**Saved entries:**
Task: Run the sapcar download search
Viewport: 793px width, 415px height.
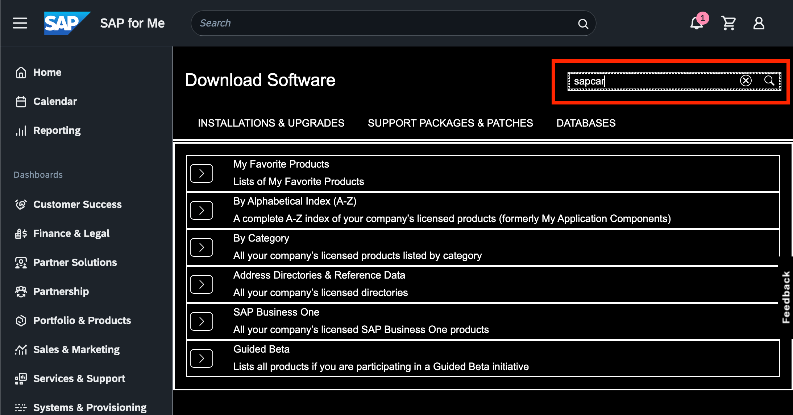Action: click(x=769, y=81)
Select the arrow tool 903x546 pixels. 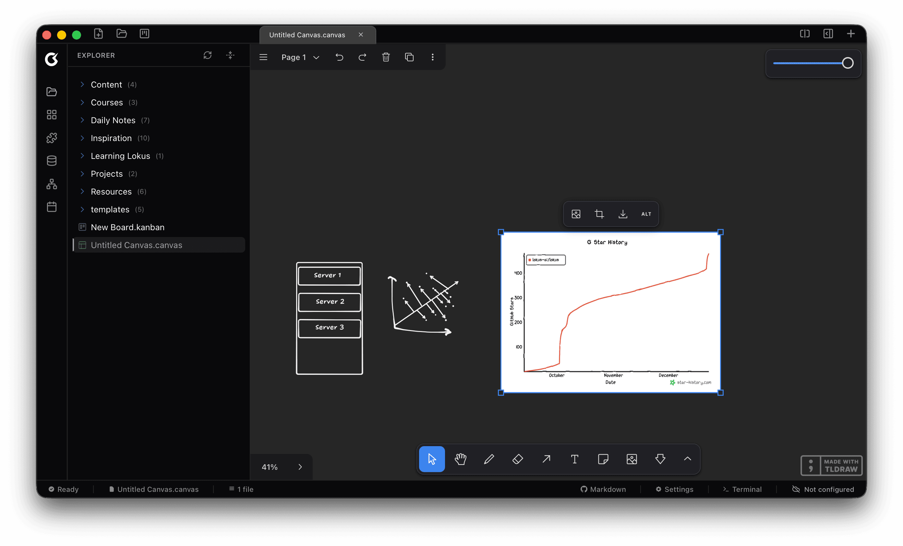click(546, 459)
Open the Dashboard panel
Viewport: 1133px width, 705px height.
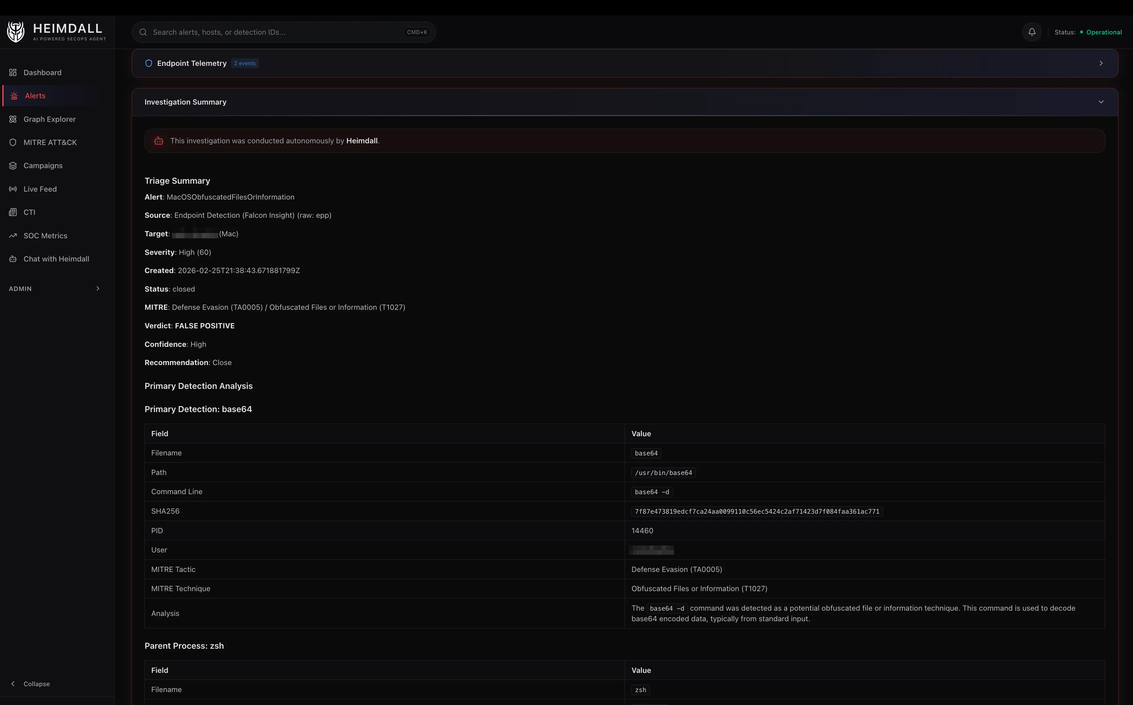[x=42, y=72]
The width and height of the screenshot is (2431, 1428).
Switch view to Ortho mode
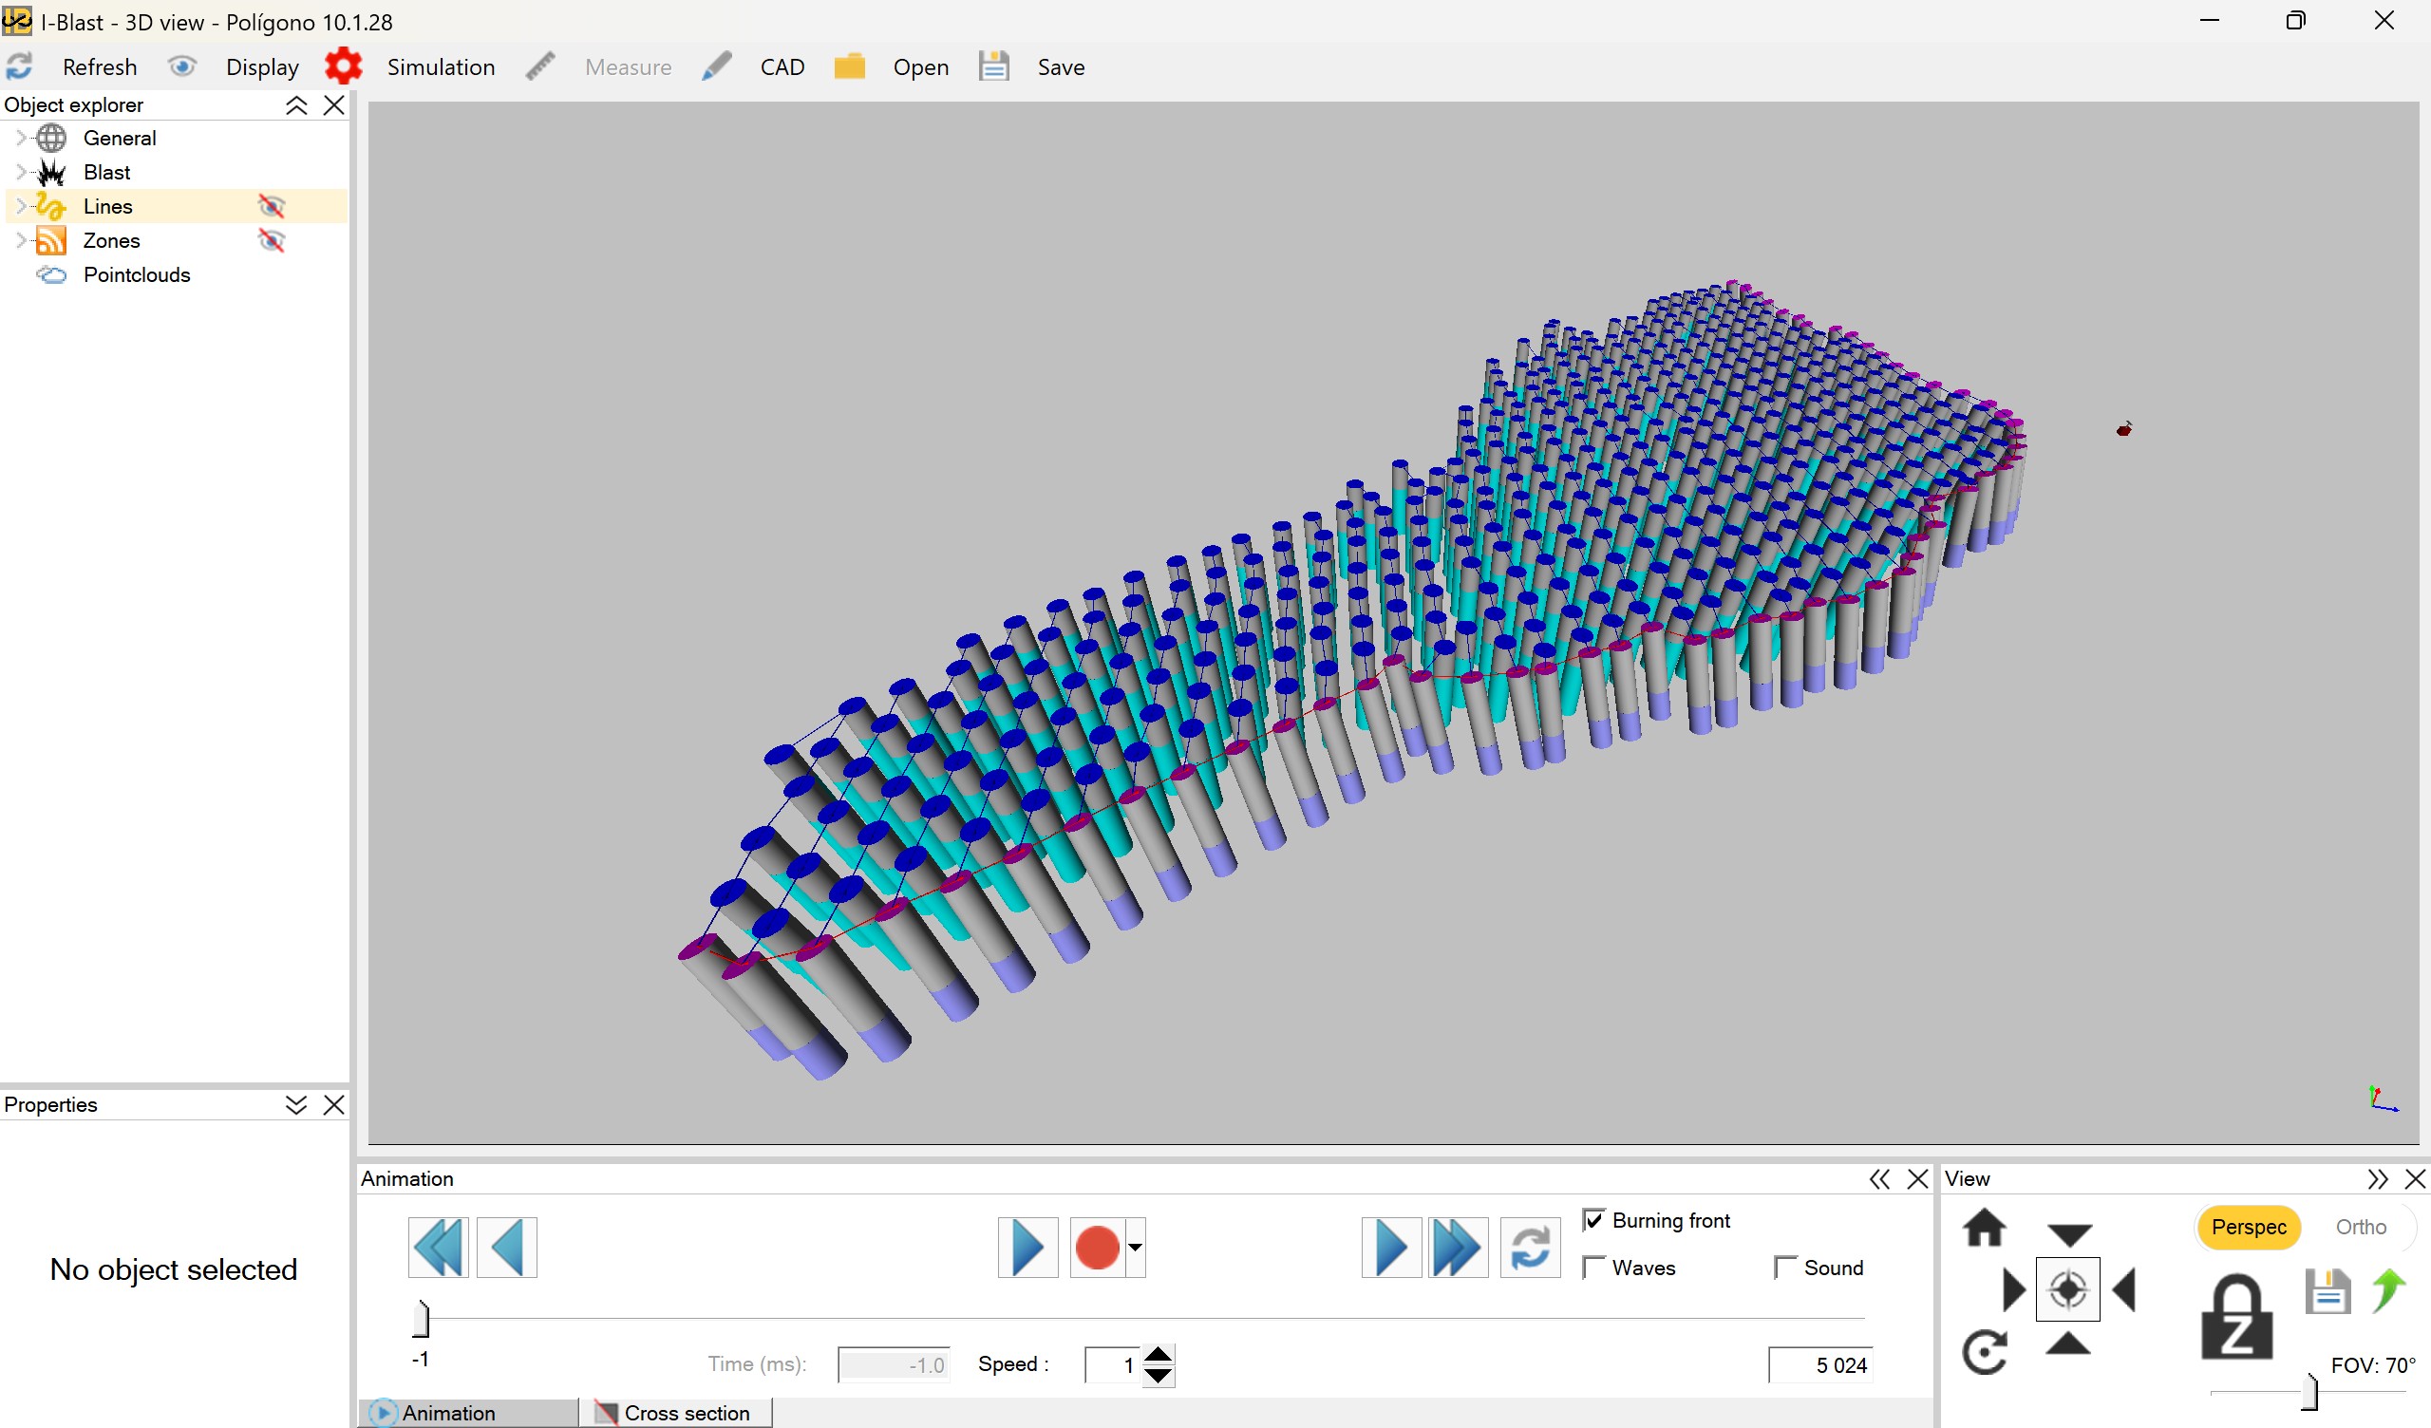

**What is needed:** Only the lines from the one holding "Viewport: 1133px width, 705px height." to the last line of the entries above should be printed, exactly as they appear and with no pictures.

**Exercise response:**
Viewport: 1133px width, 705px height.
[x=42, y=72]
The width and height of the screenshot is (2431, 1428).
Switch view to Ortho mode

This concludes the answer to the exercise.